June 20, 2019
By Philip S. Prince, Virginia Division of Geology and Mineral Resources
If you Google the word “landslide”…the first search result you get is the Fleetwood Mac song. I suppose this says something about the place of Earth Science in the 2019 world, but whatever (more on this at the end of the post!). Clicking the “Images” tab improves things, assuming you are indeed seeking information about the geologic feature. The very first thumbnail that appears is the Llusco landslide of 2018, which occurred outside of Cusco, Peru, destroying the village of Lutto Kututo (apparently without casualties due to its slow, week-long emplacement). Wikipedia has chosen this feature as the headline image for their “landslide” page, and its striking appearance makes it a good choice.
In addition to a very crisp and obvious headscarp, the upslope portion of the slide mass is conspicuously broken into numerous blocks separated by impressive cracks and fissures. I first heard about this slide through Dave Petley’s outstanding Landslide Blog post, which connected the fracturing of the slide mass to the shape of the failure surface. I thought this was a really interesting example of using subsurface geometry and general landslide know-how to explain the very dramatic surface characteristics, and I tried to produce an analog model slide with similar features using moderately cohesive granular media (which means sand with some flour mixed in to make it stickier). The main purpose of the model is to put the rounding and cracking of the upslope portion of the slide into context, as the cracks themselves have made the Llusco slide a very popular feature around the internet (also more on this at the end).
The video linked here shows the model and generally narrates the concepts it illustrates, which are further described below. Note that the model slide is emplaced in a single, rapid event, unlike the real thing (unless it could be considered some version of scaling time down as well as physical size). Even so, the final product shows the appropriate features, which result from controlling the shape of the slide’s failure surface.
The Landslide Blog post references the non-circular failure surface on which the slide detached and moved. “Non-circular” means the curvature of the failure surface changes along its length; the appearance of the slide suggests the failure surface was strongly curved at its upslope end and much less curved downslope. Accordingly, the bottom of the upslope portion of the slide mass is strongly curved, and when it moves onto the less curved part of the failure surface, the entire upper part of the slide mass must change shape. Fracturing of the top of the slide thus begins. I find reading that confusing and I wrote it, so hopefully the following cross section-style images do a better job.
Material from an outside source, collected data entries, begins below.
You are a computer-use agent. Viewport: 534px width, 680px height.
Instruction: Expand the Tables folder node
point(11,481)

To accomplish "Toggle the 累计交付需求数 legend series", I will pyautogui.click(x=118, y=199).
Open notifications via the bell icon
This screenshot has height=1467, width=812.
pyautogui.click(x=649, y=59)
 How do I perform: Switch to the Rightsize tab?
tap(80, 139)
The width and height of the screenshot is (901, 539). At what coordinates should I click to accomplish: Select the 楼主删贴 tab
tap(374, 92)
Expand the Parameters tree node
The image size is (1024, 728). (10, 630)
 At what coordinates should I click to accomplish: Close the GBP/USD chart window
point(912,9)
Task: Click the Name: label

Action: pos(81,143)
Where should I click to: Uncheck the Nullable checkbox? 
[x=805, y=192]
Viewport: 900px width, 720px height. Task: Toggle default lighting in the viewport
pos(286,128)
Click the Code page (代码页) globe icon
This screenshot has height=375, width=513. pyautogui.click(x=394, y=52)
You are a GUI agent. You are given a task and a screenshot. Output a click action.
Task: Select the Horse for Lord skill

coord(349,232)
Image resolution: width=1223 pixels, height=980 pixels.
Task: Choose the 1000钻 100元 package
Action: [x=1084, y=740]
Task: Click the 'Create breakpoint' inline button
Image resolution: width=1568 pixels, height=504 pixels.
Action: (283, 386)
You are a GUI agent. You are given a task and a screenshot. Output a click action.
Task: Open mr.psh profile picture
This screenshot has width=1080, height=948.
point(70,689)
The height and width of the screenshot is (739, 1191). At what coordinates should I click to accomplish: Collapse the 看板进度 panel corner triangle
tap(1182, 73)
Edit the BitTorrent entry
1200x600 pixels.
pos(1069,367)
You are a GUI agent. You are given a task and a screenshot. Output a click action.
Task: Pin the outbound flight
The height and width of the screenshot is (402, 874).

The model slide can be seen to start flexing and cracking just after it begins moving…
Extension and fracturing continue to the point that the slide begins to take on complex characteristics, with its downhill portion starting to move independently of the broken uphill blocks.
The block-and-fissure portion of the model turned out well, and resembles the general pattern seen in Llusco. Note this requires strong and cohesive model media; as you might imagine, regular dry sand cannot support vertical slopes and blocks of this shape.
The cohesive nature of the model material is also reflected in the steepness of the model headscarp. The head of the slide appears to have back-rotated 30 degrees or more.
The pictures and video links in the Landslide Blog post are by far the best resources for looking at the actual slide. It’s hard to find on Google Earth, and it is necessary to look at the imagery history to get a good, cloud-free view once you do find it. The March 2018 imagery is pretty good. The slide can be found at 14.390336S 72.109662W. Like the model slide, the fracturing and extension are very intense in the upslope portions of the slide mass. The lower part of the slide, which was presumably situated above a much less curved portion of the failure surface, is comparatively undamaged and its displacement is not immediately obvious until you look at building damage.
Another interesting aspect of the Llusco slide is how many conspiracy theory/fake news/supernatural phenomenon websites picked it up, apparently due to the appearance of the cracks and fissures. I think there used to be even more, as a few links go to deactivated Twitter accounts. The cracks are definitely alarming and eye-catching, but it is important to remember that even the most dramatic expressions of Earth process have rational, and sometimes simple, explanations. I think a major part of creating or accepting the explanation is learning to visualize the overall function of large, slow, or even out-of-sight systems. This is what I try to accomplish with physical models. If you were totally unfamiliar with landslide dynamics or rock mechanics, or if you just saw a single picture of the cracks, it could be very difficult to attribute them to a basic geometric explanation as Dave Petley was able to do in the Landslide Blog post. For me, seeing it all at once makes it easier to work out the cause-and-effect relationships. That said, I somehow doubt that failure surface geometry will ever be as popular as apocalyptic polar reversal frequency change predictions!